Just when those winter doldrums begin creeping in, the holiday season brings its special blend of magic, wonder and cheer to the East End. The region comes alive as our unique communities and diverse population—and centuries of history—join to create a celebratory patchwork of fun and exciting traditions.

Some holiday traditions endure in the Hamptons, while others fall away with the passage of time and the shifting cultural and economic landscape. Who remembers all the years when East Hampton stood out among the local hamlets and villages at Christmastime? Remember when every tree along Main Street was wrapped in blue lights? They were charming and distinctive—they literally cast the village in a different light than those with white or multicolored bulbs. Today, Town Pond holds the last lonely bastion of that bygone time—one little tree holding its blue vigil for days past in the center. East Hampton’s Main Street has gone mainstream in the lights department.

Perhaps as a tribute, each year on Three Mile Harbor Road one group of homeowners recreates the rows of blue-lit trees along their street. Hopefully that tradition will continue.

Gone too is the Christmas shop in East Hampton, where local shoppers could buy all manner of personalized ornaments for family, friends and even pets. Still, no matter what is gone, so much remains. And wonderful new traditions are created every year.

For example, who could resist “Menorahcade” on December 8 this year? To celebrate East Hampton’s second annual public menorah lighting—another excellent new local tradition—a parade of 15-30 cars topped with giant menorahs will drive from Chabad Lubavitch of the Hamptons, at 13 Woods Lane, to the menorah lighting in Herrick Park. It’s very likely this tradition will endure in the coming years.

Southampton has its own Parade of Lights each year on the first Saturday in December. A long line of decorated fire trucks begins at Windmill Lane and drives around the Village to Agawam Park for the annual Christmas tree lighting and caroling by Voices of Southampton High School. Immediately following the lighting ceremony, the Southampton Cultural Center has its annual holiday party with refreshments and Santa Claus at the Levitas Center For the Arts.

Southampton lit up for Christmas
Southampton lit up for Christmas, Photo: Oliver Peterson

Saint Nick returns to Southampton for his annual visit to Rogers Memorial Library the following week.

On the first Saturday of December in Westhampton Beach, Jews and Christians celebrate the holidays together at the annual Christmas tree and menorah lighting ceremony on the Village Green. Appropriately Sponsored by the Hamptons Interfaith Council, the Chamber of Commerce and others, the joyful gathering includes free cookies, cocoa and potato latkes, caroling by the Westhampton Boys Choir and the Hampton Synagogue’s Youth Choir, and Santa arriving by fire engine.

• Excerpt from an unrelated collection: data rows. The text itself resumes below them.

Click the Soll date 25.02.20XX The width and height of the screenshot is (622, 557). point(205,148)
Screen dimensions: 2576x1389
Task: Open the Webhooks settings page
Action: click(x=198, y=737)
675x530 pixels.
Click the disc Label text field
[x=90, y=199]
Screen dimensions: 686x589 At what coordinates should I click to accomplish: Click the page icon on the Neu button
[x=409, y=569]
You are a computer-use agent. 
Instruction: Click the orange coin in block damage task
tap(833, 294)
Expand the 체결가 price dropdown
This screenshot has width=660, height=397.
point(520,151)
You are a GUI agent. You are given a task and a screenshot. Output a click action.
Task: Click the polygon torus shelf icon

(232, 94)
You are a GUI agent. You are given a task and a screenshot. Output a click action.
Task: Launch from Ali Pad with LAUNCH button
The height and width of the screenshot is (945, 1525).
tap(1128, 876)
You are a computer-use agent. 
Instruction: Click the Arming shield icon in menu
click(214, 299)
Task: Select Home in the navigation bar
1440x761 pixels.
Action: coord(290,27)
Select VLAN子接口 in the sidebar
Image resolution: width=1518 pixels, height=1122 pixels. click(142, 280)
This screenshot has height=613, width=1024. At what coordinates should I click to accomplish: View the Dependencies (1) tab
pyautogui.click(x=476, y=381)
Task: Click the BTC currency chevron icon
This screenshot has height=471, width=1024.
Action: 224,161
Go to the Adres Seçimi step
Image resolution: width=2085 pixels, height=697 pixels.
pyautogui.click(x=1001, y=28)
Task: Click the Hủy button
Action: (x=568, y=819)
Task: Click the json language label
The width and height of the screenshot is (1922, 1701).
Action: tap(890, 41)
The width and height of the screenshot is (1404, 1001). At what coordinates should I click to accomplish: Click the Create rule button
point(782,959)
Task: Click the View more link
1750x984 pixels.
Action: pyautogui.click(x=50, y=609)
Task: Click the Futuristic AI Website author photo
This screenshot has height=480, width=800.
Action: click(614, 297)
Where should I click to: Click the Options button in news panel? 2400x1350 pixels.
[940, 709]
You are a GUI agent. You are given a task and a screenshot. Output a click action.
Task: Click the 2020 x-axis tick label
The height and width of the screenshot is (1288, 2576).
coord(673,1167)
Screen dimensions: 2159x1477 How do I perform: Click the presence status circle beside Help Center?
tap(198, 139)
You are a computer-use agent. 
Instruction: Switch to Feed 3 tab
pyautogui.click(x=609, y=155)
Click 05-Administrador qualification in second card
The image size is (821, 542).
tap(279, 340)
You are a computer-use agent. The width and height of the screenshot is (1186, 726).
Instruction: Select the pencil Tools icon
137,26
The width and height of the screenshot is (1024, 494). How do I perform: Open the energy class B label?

The following week, Westhampton holds its annual Holiday WinterFest where participants can ride the Westhampton Beach Holiday Trolley to events around the Village. Among the many activities and attractions, local stores host kids’ craft stations and holiday treat stations, carolers wander the streets and Santa and Mrs. Claus entertain with stories and fun.

East Hampton has its Santa Parade on December 1 this year, while the 23rd Annual Holiday Tour of Inns, B&Bs and Special Places, and the annual Holiday Strolls through East Hampton Village and Amagansett follow on December 8.

Sag Harbor also holds its annual tree lighting on Long Wharf below the windmill, which is always lit beautifully, the first Saturday in December.

Christmas in Greenport, Greenport Harbor Brewing
Christmas in Greenport, Photo: Oliver Peterson

On the North Fork, Greenport Village has come up with a creative way to celebrate the holidays and support local businesses. Merchants participating in the 12 Days of Christmas Shopping and Dining Event, from December 13 to the 24th, will interpret the 12 days of Christmas according to the beloved carol, and offer promotions and specials to coincide with each day in the song. On day one, stores and restaurants will offer sales somehow related to “a partridge in a pear tree.” This should be fun for everyone involved.

It would be impossible to attend all of the holiday events and attractions on the East End, so find some favorites and enjoy them year after year. It’s how family traditions are born.